* begin Text excerpt *

For democratising global governance the proposal is exciting because of its potential to create multiple centres of power at global level and thus promote democratisation of the international political system. However, it is important to ensure that the international tax administration structures and processes which would come into existence with the implementation of the proposal would counter the present unipolar and monopolistic system of global governance and give due space to the poorer economies. Conducive norms of functioning are essential from the start and can, in fact, become triggers for democratisation of existing institutions particularly the UN system. Thus an institution such as the proposed Tobin Tax Organisation is likely to be more responsive to ‘other visions’ of social development than the existing institutions.

It would be crucial for the TT to evolve institutional mechanisms ensuring that it does not have negative impact for democratisation processes in the low-income countries. This is possible only when those working on such single issue initiatives link with the other issues of economic democracy in absence of which and their effort may become another distraction and a de-politicising tool, sometimes even legitimising the present hegemonic structures.

Similarly, the proposed environment/carbon tax is a double edged tool. If the tax funds are used to coax the South to buy so-called eco-friendly technologies without bringing in issues of non-sustainability of Northern lifestyles, the environmental tax will be negative for ecological democracy. The environmental tax must contribute to and legitimise the debate on redefining ‘development’ and ‘progress’. There is insufficient critical mass in terms of Green movements that can ensure such a result. The Green Parties, unlike the Green Movement, follow the compulsions of competitive populism and may not always take a stand against unsustainable lifestyles.

* end Text excerpt *

_What you will do_:
1. Can you condense the paragraph of the text on global taxation that begins "Similarly, the proposed environment/carbon tax" into a short list of its main points?
2. In the dataset records, could you replace "icon" with "button" in the lines running from the one that contains "Image resolution: width=576" through the end of the records, inclusive, and return only those lines without the pictures?

* begin Input rows *

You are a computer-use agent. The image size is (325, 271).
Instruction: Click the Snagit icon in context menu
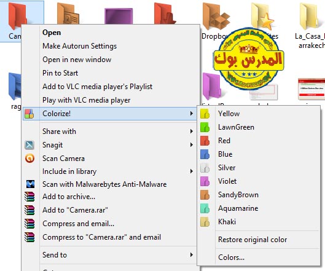tap(29, 145)
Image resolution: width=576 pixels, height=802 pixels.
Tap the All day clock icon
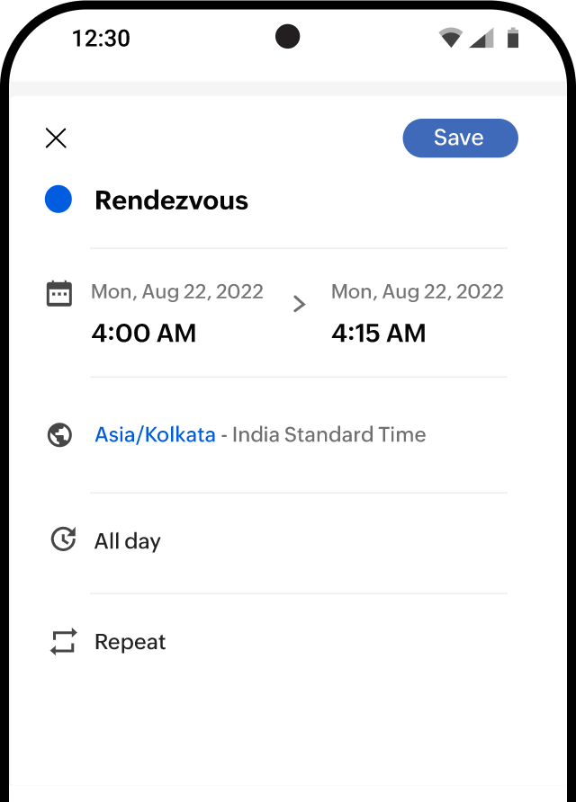[63, 539]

* end Input rows *

_List of solutions_:
1.
- The proposed environment/carbon tax cuts both ways.
- If its funds are used to push the South toward buying so-called eco-friendly technologies without raising the non-sustainability of Northern lifestyles, it will harm ecological democracy.
- The tax must contribute to and legitimize the debate on redefining "development" and "progress."
- Green movements lack the critical mass to ensure that outcome.
- Green Parties, unlike the Green Movement, follow the compulsions of competitive populism and may not always oppose unsustainable lifestyles.

2.
Image resolution: width=576 pixels, height=802 pixels.
Tap the All day clock button
[63, 539]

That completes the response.